# WHAT NEEDS TO BE DONE
Using the records below, write out again exactly the lines that begin at the line containing "Image resolution: width=975" and end at the line containing "Click the snowflake", and no other lines.
BEGIN RECORDS SUPPLIED
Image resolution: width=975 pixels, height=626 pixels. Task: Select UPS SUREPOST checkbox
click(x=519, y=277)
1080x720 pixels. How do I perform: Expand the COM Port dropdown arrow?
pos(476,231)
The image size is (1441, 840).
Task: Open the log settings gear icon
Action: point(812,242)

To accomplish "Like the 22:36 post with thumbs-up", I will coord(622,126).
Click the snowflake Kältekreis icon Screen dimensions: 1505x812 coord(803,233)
END RECORDS SUPPLIED
BEGIN RECORDS SUPPLIED
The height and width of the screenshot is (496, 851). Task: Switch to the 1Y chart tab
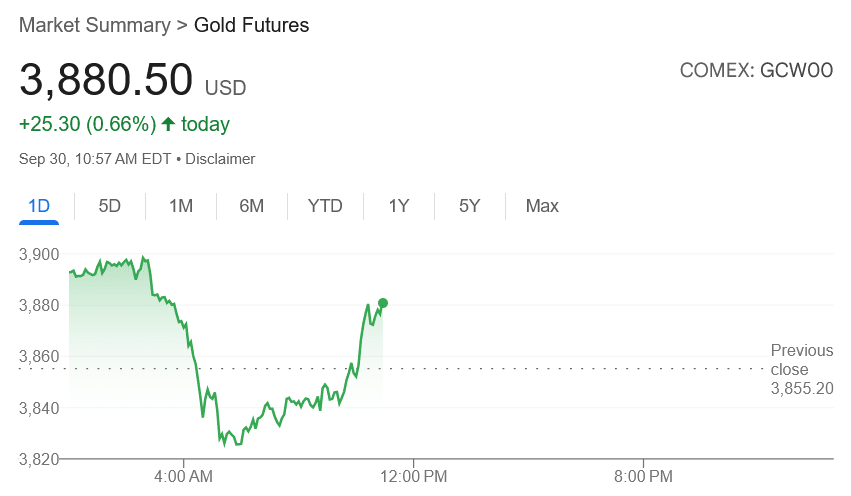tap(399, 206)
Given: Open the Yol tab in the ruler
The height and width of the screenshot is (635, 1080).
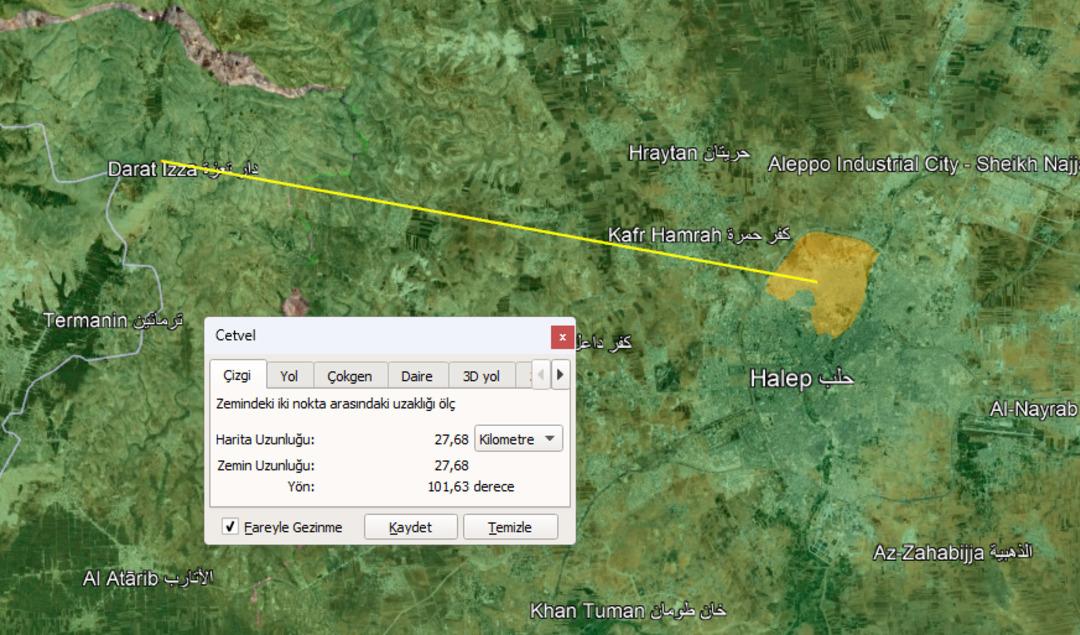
END RECORDS SUPPLIED
# TASK RESPONSE
Image resolution: width=975 pixels, height=626 pixels. Task: Select UPS SUREPOST checkbox
click(x=519, y=277)
1080x720 pixels. How do I perform: Expand the COM Port dropdown arrow?
pos(476,231)
The image size is (1441, 840).
Task: Open the log settings gear icon
Action: point(812,242)

To accomplish "Like the 22:36 post with thumbs-up", I will coord(622,126).
Click the snowflake Kältekreis icon Screen dimensions: 1505x812 coord(803,233)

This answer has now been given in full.